[EXERCISE INSTRUCTIONS]: Copy out again, unchanged, the listing below from the line that has "The width and height of the screenshot is (938, 587)." through the line that has "Open the insert".

[DATA FOR THIS EXERCISE]:

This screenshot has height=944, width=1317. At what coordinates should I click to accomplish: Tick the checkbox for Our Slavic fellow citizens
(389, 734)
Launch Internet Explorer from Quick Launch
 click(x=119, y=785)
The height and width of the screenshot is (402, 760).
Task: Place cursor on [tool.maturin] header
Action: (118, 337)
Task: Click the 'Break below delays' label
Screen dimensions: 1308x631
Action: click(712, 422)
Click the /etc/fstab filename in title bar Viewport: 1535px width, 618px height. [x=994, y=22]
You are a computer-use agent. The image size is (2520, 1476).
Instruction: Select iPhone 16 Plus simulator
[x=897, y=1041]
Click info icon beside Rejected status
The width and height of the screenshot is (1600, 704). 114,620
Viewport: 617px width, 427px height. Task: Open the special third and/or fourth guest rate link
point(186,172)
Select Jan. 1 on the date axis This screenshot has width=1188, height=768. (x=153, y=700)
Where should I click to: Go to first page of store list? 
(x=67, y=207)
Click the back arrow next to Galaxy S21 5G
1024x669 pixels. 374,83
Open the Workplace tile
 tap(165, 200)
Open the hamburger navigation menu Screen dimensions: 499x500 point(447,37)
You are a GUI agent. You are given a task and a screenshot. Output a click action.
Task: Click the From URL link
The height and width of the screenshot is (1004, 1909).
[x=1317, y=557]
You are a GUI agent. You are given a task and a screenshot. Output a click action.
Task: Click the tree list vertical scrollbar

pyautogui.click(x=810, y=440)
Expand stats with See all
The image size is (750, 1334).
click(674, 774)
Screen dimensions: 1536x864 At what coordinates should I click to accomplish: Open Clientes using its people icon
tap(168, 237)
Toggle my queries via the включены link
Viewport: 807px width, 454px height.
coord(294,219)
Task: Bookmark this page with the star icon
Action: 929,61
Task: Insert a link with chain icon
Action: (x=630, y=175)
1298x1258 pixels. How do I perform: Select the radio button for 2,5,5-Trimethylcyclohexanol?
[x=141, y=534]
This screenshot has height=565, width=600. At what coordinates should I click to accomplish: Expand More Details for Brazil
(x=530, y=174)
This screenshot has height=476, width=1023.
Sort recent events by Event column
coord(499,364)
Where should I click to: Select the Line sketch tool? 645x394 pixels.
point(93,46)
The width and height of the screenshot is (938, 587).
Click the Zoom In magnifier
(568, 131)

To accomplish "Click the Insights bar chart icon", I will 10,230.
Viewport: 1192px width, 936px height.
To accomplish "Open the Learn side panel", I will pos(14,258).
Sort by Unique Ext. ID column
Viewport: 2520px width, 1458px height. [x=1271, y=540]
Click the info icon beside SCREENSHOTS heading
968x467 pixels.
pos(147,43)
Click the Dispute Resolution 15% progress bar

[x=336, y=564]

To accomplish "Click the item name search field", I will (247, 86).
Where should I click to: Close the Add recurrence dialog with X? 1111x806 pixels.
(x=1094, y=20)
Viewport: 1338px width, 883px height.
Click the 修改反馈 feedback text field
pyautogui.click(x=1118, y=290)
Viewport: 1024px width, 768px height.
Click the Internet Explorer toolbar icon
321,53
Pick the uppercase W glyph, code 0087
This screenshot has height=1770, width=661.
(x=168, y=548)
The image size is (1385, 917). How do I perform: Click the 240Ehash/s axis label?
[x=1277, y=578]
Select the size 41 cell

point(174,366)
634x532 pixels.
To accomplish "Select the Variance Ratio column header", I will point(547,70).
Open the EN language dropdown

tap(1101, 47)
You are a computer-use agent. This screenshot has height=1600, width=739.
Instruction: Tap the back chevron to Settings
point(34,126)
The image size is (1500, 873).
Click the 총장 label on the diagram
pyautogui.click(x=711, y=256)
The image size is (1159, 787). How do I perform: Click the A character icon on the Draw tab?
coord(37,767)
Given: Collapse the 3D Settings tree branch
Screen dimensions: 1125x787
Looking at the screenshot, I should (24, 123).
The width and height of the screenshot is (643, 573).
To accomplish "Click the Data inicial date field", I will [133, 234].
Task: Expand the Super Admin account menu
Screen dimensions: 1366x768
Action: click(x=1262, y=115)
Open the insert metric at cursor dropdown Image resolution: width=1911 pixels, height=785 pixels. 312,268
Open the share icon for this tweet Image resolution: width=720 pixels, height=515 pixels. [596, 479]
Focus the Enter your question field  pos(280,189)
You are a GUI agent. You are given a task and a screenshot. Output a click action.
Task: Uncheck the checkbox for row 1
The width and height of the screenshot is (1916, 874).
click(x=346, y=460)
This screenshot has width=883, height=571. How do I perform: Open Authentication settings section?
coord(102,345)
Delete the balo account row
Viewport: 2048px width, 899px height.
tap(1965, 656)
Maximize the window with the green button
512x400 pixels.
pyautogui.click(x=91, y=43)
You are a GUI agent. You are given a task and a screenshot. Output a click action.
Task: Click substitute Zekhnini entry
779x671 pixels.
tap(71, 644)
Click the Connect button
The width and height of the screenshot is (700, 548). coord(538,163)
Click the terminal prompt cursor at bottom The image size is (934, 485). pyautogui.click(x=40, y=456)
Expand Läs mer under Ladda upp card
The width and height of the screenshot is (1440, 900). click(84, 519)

[FINAL ANSWER]:
The width and height of the screenshot is (938, 587).
Click the Zoom In magnifier
(568, 131)

To accomplish "Click the Insights bar chart icon", I will 10,230.
Viewport: 1192px width, 936px height.
To accomplish "Open the Learn side panel", I will pos(14,258).
Sort by Unique Ext. ID column
Viewport: 2520px width, 1458px height. [x=1271, y=540]
Click the info icon beside SCREENSHOTS heading
968x467 pixels.
pos(147,43)
Click the Dispute Resolution 15% progress bar

[x=336, y=564]

To accomplish "Click the item name search field", I will (247, 86).
Where should I click to: Close the Add recurrence dialog with X? 1111x806 pixels.
(x=1094, y=20)
Viewport: 1338px width, 883px height.
Click the 修改反馈 feedback text field
pyautogui.click(x=1118, y=290)
Viewport: 1024px width, 768px height.
Click the Internet Explorer toolbar icon
321,53
Pick the uppercase W glyph, code 0087
This screenshot has height=1770, width=661.
(x=168, y=548)
The image size is (1385, 917). How do I perform: Click the 240Ehash/s axis label?
[x=1277, y=578]
Select the size 41 cell

point(174,366)
634x532 pixels.
To accomplish "Select the Variance Ratio column header", I will point(547,70).
Open the EN language dropdown

tap(1101, 47)
You are a computer-use agent. This screenshot has height=1600, width=739.
Instruction: Tap the back chevron to Settings
point(34,126)
The image size is (1500, 873).
Click the 총장 label on the diagram
pyautogui.click(x=711, y=256)
The image size is (1159, 787). How do I perform: Click the A character icon on the Draw tab?
coord(37,767)
Given: Collapse the 3D Settings tree branch
Screen dimensions: 1125x787
Looking at the screenshot, I should (24, 123).
The width and height of the screenshot is (643, 573).
To accomplish "Click the Data inicial date field", I will [133, 234].
Task: Expand the Super Admin account menu
Screen dimensions: 1366x768
Action: click(x=1262, y=115)
Open the insert metric at cursor dropdown Image resolution: width=1911 pixels, height=785 pixels. 312,268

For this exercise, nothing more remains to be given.